Here's an example similar to your situation. The first query compares the date column to a date literal and uses the index. But put the same dates in a complex case expression and it switches to a full table scan:
create table t (
c1 int, c2 date, c3 int, c4 varchar2(100)
);
insert into t
with rws as (
select level x from dual
connect by level <= 1000
)
select x, date'2020-01-01' + ( x / 2 ),
mod ( x, 4 ), lpad ('x', 100, 'x' )
from rws;
commit;
create index i on t ( c2 );
set serveroutput off
select * from t
where c2 >= date'2021-05-01';
select *
from dbms_xplan.display_cursor( format => 'BASIC LAST +PREDICATE');
----------------------------------------------------
| Id | Operation | Name |
----------------------------------------------------
| 0 | SELECT STATEMENT | |
| 1 | TABLE ACCESS BY INDEX ROWID BATCHED| T |
|* 2 | INDEX RANGE SCAN | I |
----------------------------------------------------
Predicate Information (identified by operation id):
---------------------------------------------------
2 - access("C2">=TO_DATE(' 2021-05-01 00:00:00', 'syyyy-mm-dd
hh24:mi:ss'))
select * from t
where c2 >= case c3
when 0 then date'2021-05-01'
when 1 then date'2021-05-01'
when 2 then date'2021-05-01'
when 3 then date'2021-05-01'
end;
select *
from dbms_xplan.display_cursor( format => 'BASIC LAST +PREDICATE');
----------------------------------
| Id | Operation | Name |
----------------------------------
| 0 | SELECT STATEMENT | |
|* 1 | TABLE ACCESS FULL| T |
----------------------------------
Predicate Information (identified by operation id):
---------------------------------------------------
1 - filter("C2">=CASE "C3" WHEN 0 THEN TO_DATE(' 2021-05-01
00:00:00', 'syyyy-mm-dd hh24:mi:ss') WHEN 1 THEN TO_DATE(' 2021-05-01
00:00:00', 'syyyy-mm-dd hh24:mi:ss') WHEN 2 THEN TO_DATE(' 2021-05-01
00:00:00', 'syyyy-mm-dd hh24:mi:ss') WHEN 3 THEN TO_DATE(' 2021-05-01
00:00:00', 'syyyy-mm-dd hh24:mi:ss') END )

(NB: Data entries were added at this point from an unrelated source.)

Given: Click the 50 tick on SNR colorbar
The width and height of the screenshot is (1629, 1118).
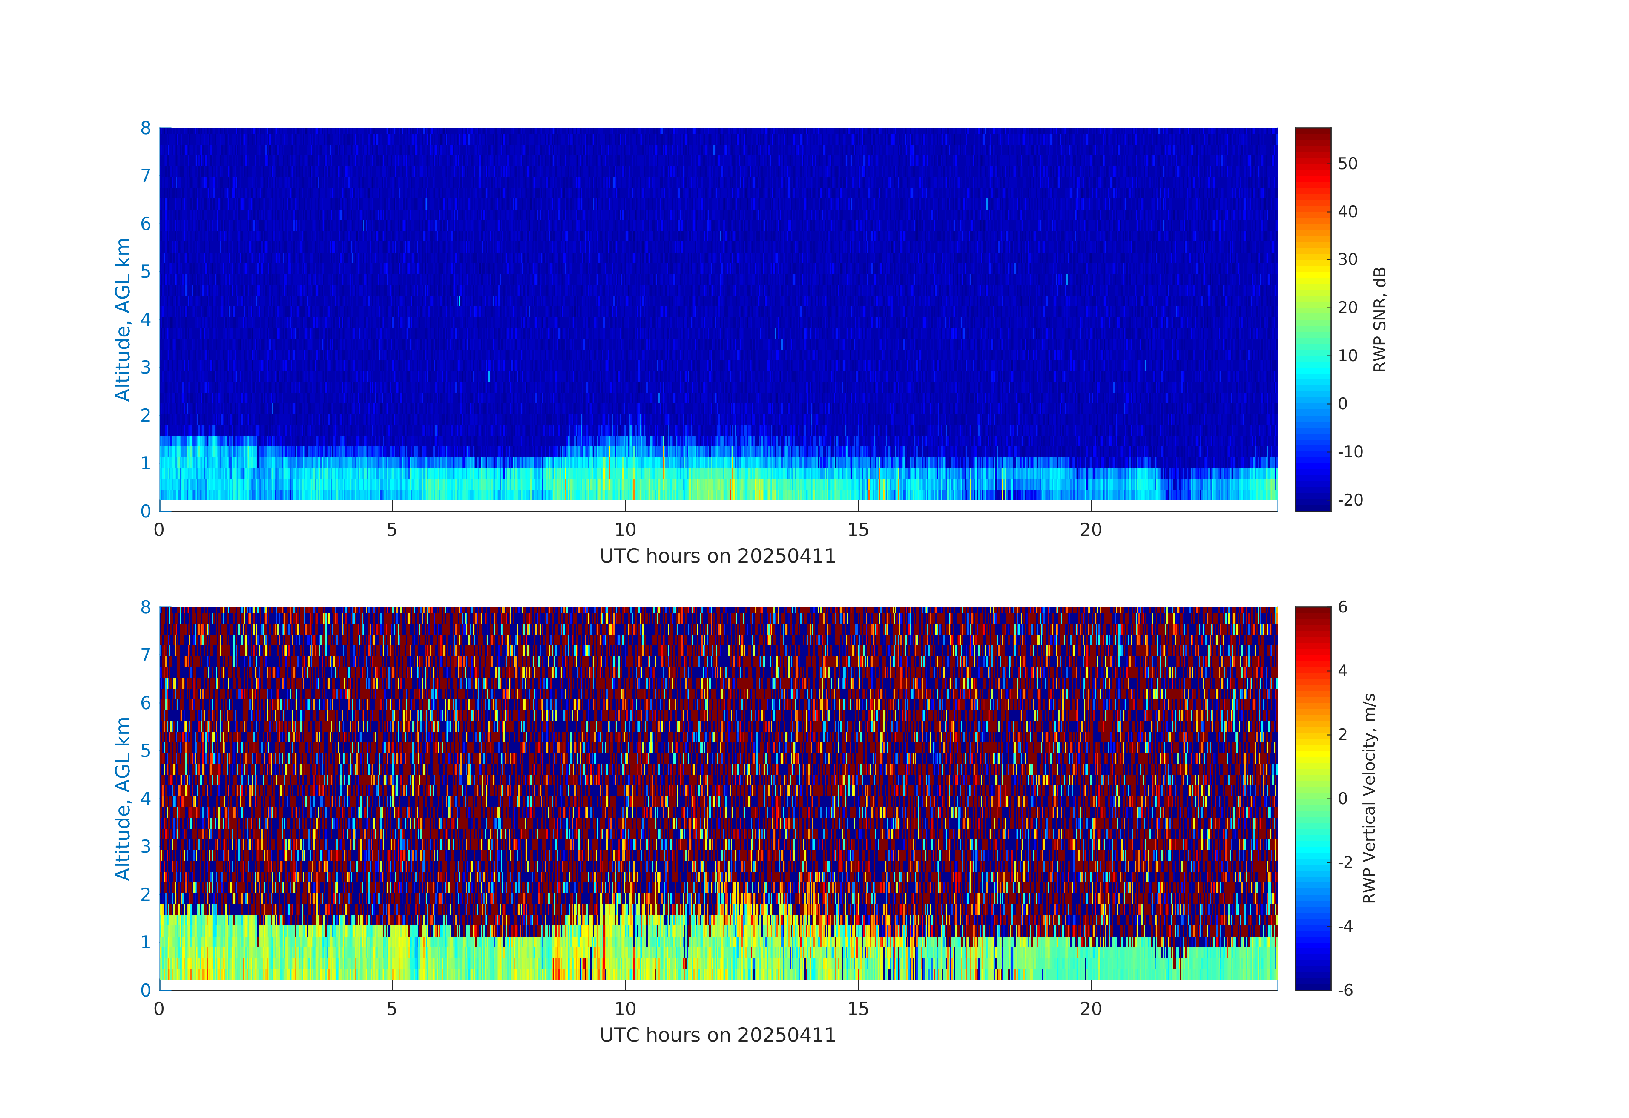Looking at the screenshot, I should (1347, 163).
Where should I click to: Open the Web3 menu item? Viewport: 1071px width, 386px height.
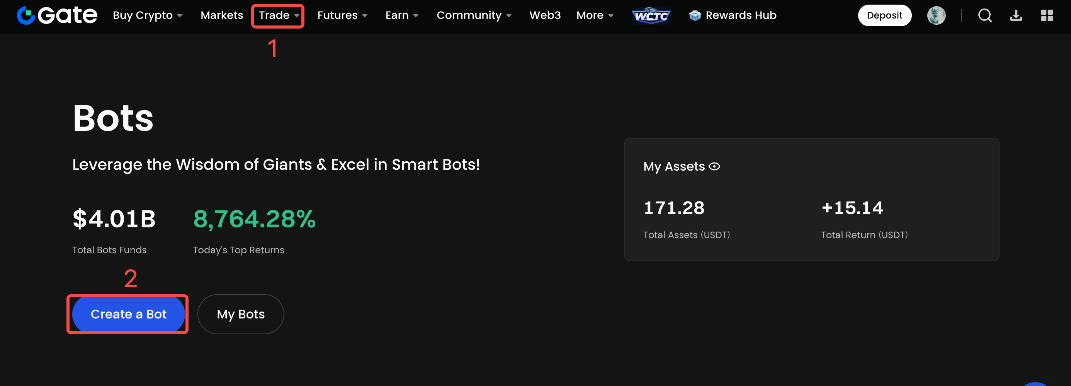click(x=545, y=15)
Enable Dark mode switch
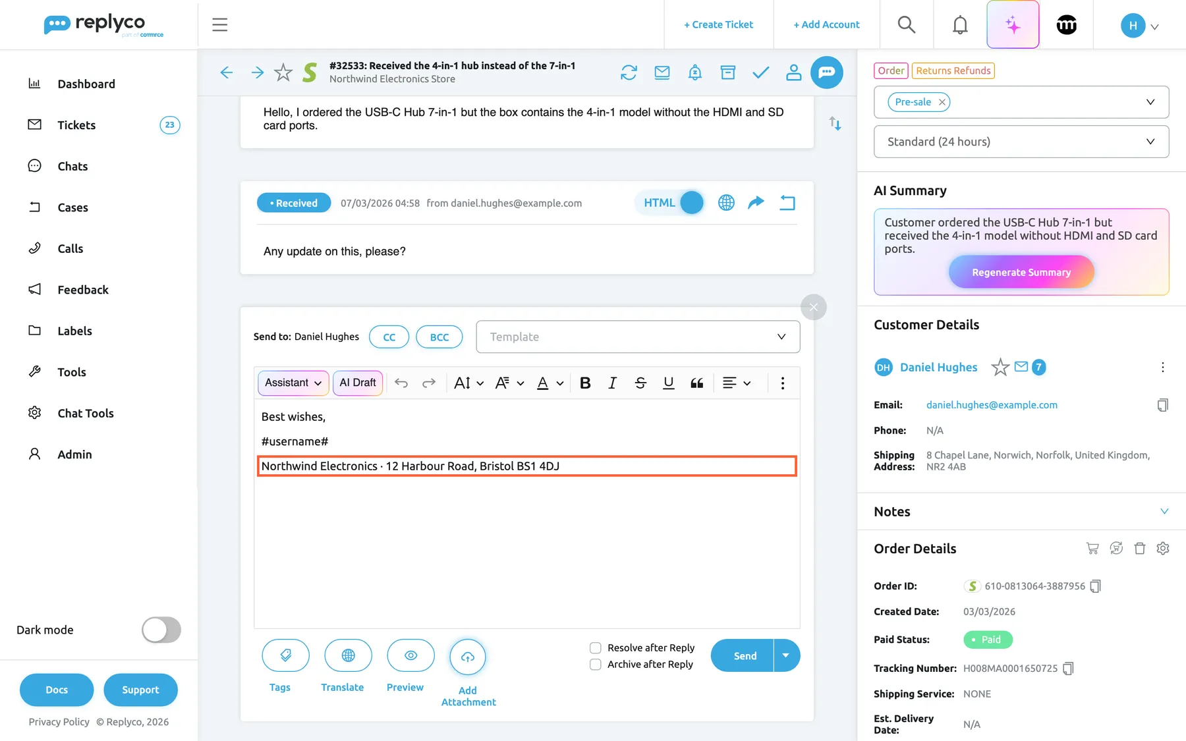The width and height of the screenshot is (1186, 741). [161, 630]
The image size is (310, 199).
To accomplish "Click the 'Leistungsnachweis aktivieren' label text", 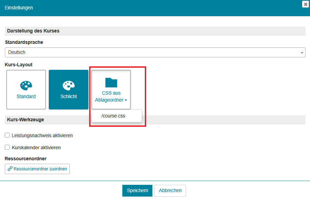I will pos(42,135).
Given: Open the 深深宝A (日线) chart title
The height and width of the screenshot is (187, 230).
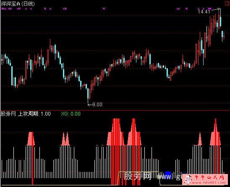Looking at the screenshot, I should 18,4.
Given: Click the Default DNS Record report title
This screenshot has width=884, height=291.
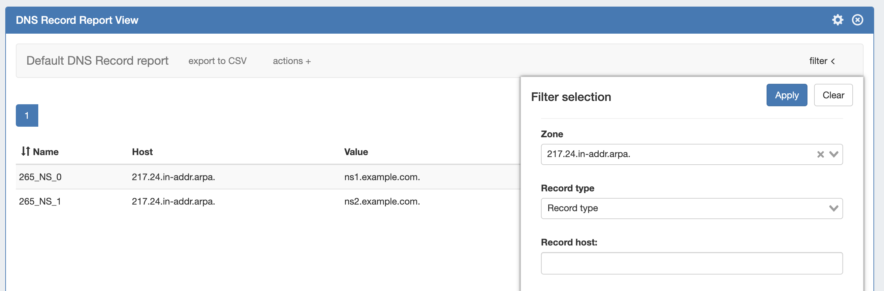Looking at the screenshot, I should click(97, 61).
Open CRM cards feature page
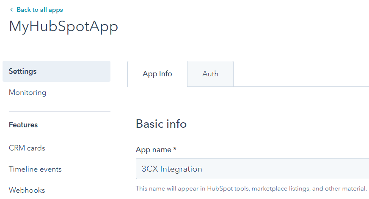Screen dimensions: 369x199 click(27, 148)
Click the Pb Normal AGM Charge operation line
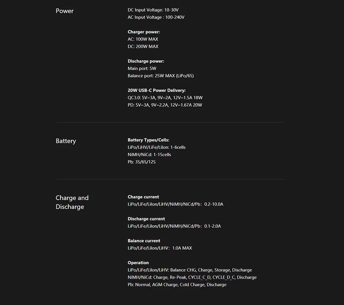The image size is (344, 305). (x=177, y=285)
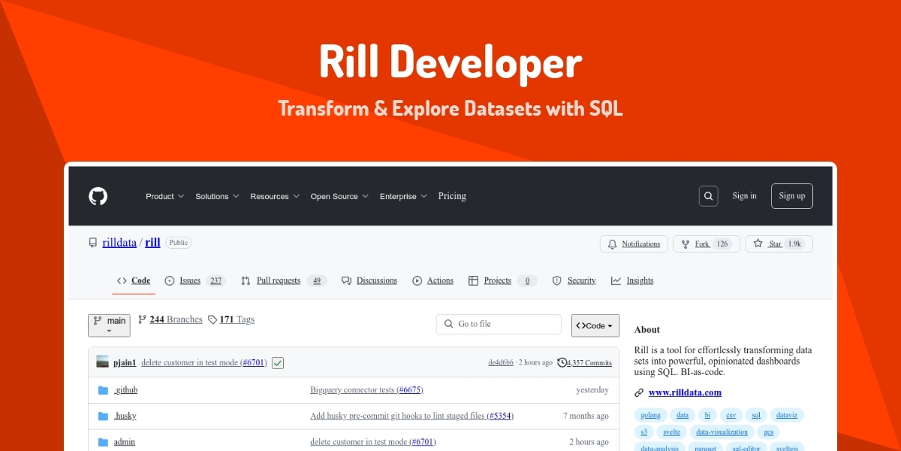Open the .husky folder icon
Image resolution: width=901 pixels, height=451 pixels.
pos(104,416)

In your example it looks to me like all the dates in the expression are on or after the original date you used. So an easy workaround (for now) is:
Do both!
Keep the simple literal and the complex case expression.
You will almost certainly need to come up with a better solution long-term though. Over time your data will grow, and the (presumably) index will no longer be effective, meaning the optimizer switches to a different access method, which may lead you back to your current situation.